ZU ERLEDIGEN = Schreiben Sie aus den Einträgen unten die Zeilen unverändert ab, beginnend mit der Zeile, die „10, 742, 40)“ enthält, und endend mit der Zeile, die „9, 1324, 17)“ enthält, beide einschließlich.

Einträge aus einem Zeige-Datensatz
==============================
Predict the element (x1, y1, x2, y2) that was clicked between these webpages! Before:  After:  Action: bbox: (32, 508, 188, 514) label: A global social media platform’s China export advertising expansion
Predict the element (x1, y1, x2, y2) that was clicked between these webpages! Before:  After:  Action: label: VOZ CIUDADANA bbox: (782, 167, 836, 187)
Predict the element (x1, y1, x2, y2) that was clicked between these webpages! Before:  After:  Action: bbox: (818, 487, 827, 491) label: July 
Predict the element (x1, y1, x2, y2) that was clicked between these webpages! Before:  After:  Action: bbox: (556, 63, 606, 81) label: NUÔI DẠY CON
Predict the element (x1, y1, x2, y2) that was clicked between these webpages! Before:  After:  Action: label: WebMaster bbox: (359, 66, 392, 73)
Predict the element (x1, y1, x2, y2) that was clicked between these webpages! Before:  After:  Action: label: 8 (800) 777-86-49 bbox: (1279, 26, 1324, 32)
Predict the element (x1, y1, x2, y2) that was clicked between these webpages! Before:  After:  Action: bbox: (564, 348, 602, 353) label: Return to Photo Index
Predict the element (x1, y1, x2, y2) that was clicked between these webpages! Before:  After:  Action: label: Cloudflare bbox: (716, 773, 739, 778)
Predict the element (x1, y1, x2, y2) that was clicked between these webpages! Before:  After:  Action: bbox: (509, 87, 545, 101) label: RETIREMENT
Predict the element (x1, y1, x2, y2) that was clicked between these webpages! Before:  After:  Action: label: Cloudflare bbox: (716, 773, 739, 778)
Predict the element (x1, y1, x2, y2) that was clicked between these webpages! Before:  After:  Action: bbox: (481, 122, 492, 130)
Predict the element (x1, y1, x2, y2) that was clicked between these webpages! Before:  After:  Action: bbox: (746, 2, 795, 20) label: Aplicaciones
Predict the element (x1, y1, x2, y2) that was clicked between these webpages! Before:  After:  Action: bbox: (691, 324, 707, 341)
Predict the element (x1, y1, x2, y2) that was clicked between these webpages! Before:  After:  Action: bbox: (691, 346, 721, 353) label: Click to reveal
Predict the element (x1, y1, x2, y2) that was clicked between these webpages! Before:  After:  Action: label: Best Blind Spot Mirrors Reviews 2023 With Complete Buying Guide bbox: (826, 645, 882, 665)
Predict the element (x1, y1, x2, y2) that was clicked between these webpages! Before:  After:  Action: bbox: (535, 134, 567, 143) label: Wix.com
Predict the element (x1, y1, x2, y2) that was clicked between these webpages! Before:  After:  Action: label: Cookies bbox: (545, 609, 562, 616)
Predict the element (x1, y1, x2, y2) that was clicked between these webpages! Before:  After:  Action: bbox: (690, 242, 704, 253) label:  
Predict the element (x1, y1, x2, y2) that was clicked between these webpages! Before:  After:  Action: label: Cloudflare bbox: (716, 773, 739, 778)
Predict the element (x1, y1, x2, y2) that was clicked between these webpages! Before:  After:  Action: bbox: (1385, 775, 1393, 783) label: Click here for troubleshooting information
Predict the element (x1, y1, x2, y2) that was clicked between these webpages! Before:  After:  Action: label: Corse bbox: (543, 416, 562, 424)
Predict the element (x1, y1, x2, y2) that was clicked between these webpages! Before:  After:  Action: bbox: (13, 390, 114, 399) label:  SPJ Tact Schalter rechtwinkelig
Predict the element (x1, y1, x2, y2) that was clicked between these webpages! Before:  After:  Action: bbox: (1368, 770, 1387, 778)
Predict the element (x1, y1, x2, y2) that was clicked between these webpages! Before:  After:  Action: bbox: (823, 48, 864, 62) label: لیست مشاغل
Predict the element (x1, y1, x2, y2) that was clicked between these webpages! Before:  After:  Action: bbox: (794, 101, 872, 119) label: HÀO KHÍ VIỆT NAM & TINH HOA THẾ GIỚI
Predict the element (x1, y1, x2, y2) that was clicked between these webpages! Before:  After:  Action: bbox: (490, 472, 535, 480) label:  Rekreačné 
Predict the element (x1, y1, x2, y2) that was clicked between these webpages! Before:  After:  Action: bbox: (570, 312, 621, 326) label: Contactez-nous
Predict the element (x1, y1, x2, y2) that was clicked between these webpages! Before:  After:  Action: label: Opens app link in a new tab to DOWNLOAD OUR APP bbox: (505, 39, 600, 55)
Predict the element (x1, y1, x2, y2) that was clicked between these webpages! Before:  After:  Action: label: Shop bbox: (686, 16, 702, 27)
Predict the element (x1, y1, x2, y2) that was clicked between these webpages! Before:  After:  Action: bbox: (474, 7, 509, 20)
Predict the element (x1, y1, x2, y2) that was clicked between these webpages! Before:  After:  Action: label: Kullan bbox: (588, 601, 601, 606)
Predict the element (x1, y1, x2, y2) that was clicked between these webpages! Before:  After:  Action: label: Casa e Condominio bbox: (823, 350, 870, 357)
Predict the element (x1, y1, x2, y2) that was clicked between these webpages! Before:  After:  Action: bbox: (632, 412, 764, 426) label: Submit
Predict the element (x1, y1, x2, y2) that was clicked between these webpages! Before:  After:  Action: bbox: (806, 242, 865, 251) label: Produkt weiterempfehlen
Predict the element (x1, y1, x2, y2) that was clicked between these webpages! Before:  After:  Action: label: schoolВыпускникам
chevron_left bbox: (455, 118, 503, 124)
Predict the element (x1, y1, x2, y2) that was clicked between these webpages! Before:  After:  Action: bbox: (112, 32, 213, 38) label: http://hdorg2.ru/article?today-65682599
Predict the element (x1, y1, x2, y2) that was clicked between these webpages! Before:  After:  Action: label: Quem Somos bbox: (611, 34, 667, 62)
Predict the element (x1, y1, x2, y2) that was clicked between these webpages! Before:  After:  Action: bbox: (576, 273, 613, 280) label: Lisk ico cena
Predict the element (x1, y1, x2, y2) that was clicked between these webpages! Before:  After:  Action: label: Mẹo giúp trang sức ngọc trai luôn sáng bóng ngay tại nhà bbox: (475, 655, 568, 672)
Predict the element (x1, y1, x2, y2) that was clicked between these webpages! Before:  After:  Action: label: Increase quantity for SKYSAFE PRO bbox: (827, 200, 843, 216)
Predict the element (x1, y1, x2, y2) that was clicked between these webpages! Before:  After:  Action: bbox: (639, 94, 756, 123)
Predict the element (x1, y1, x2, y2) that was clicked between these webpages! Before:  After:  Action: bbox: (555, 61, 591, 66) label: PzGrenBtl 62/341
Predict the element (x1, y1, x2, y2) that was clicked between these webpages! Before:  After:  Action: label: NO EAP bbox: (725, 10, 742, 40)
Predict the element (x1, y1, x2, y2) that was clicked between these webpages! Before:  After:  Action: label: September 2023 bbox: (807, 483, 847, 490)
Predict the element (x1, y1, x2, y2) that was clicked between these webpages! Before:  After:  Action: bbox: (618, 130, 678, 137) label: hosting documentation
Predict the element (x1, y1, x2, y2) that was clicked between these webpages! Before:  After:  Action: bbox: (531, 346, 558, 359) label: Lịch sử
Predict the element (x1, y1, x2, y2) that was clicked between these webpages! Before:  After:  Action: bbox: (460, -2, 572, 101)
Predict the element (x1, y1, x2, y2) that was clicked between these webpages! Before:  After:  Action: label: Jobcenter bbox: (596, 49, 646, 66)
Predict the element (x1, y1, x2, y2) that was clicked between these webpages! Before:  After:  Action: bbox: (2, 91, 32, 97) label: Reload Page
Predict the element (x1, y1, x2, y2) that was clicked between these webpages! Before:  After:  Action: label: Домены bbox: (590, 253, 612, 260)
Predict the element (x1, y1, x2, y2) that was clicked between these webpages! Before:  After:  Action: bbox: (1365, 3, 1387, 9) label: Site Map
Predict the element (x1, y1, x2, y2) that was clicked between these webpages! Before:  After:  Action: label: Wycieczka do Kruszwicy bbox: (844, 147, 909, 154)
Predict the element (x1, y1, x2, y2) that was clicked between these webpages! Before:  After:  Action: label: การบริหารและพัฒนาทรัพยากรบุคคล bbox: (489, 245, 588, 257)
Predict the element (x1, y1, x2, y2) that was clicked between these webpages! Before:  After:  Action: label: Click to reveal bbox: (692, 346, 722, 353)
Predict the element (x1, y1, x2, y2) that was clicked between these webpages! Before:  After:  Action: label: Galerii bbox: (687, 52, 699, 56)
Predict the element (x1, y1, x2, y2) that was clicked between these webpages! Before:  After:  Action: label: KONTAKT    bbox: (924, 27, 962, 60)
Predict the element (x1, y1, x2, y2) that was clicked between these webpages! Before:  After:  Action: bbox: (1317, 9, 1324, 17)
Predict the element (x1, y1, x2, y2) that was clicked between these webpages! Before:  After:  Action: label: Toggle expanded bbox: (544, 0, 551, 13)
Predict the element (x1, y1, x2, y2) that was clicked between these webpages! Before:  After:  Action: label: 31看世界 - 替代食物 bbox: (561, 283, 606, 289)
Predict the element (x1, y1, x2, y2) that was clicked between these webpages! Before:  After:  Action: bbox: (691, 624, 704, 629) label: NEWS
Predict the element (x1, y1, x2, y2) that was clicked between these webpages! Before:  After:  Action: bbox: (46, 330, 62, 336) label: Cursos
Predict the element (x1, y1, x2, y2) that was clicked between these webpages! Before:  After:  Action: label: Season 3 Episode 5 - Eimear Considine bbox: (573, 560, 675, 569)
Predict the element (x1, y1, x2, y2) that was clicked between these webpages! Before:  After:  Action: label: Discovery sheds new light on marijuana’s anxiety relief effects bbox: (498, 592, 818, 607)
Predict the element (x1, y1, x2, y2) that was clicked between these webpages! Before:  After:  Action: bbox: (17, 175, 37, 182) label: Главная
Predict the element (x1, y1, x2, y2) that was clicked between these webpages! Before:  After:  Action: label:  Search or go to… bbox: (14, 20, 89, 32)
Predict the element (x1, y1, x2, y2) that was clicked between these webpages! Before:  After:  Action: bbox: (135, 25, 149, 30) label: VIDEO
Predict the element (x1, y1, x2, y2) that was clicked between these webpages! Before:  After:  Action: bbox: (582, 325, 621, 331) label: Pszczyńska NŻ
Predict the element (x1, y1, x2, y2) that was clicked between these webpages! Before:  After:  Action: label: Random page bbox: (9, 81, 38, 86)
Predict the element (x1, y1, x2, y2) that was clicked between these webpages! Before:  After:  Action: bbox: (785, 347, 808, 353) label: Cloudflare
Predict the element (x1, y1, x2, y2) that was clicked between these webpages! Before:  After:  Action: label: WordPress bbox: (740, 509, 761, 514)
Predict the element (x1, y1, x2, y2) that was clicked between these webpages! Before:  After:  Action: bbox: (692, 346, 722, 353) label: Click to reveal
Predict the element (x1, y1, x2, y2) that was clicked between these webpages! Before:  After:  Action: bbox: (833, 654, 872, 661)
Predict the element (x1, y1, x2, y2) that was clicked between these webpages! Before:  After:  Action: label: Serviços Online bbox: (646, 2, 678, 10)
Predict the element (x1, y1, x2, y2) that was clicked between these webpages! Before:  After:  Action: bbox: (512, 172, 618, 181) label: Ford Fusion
==============================
LÖSUNG DER AUFGABE =
Predict the element (x1, y1, x2, y2) that was clicked between these webpages! Before:  After:  Action: label: NO EAP bbox: (725, 10, 742, 40)
Predict the element (x1, y1, x2, y2) that was clicked between these webpages! Before:  After:  Action: label: September 2023 bbox: (807, 483, 847, 490)
Predict the element (x1, y1, x2, y2) that was clicked between these webpages! Before:  After:  Action: bbox: (618, 130, 678, 137) label: hosting documentation
Predict the element (x1, y1, x2, y2) that was clicked between these webpages! Before:  After:  Action: bbox: (531, 346, 558, 359) label: Lịch sử
Predict the element (x1, y1, x2, y2) that was clicked between these webpages! Before:  After:  Action: bbox: (460, -2, 572, 101)
Predict the element (x1, y1, x2, y2) that was clicked between these webpages! Before:  After:  Action: label: Jobcenter bbox: (596, 49, 646, 66)
Predict the element (x1, y1, x2, y2) that was clicked between these webpages! Before:  After:  Action: bbox: (2, 91, 32, 97) label: Reload Page
Predict the element (x1, y1, x2, y2) that was clicked between these webpages! Before:  After:  Action: label: Домены bbox: (590, 253, 612, 260)
Predict the element (x1, y1, x2, y2) that was clicked between these webpages! Before:  After:  Action: bbox: (1365, 3, 1387, 9) label: Site Map
Predict the element (x1, y1, x2, y2) that was clicked between these webpages! Before:  After:  Action: label: Wycieczka do Kruszwicy bbox: (844, 147, 909, 154)
Predict the element (x1, y1, x2, y2) that was clicked between these webpages! Before:  After:  Action: label: การบริหารและพัฒนาทรัพยากรบุคคล bbox: (489, 245, 588, 257)
Predict the element (x1, y1, x2, y2) that was clicked between these webpages! Before:  After:  Action: label: Click to reveal bbox: (692, 346, 722, 353)
Predict the element (x1, y1, x2, y2) that was clicked between these webpages! Before:  After:  Action: label: Galerii bbox: (687, 52, 699, 56)
Predict the element (x1, y1, x2, y2) that was clicked between these webpages! Before:  After:  Action: label: KONTAKT    bbox: (924, 27, 962, 60)
Predict the element (x1, y1, x2, y2) that was clicked between these webpages! Before:  After:  Action: bbox: (1317, 9, 1324, 17)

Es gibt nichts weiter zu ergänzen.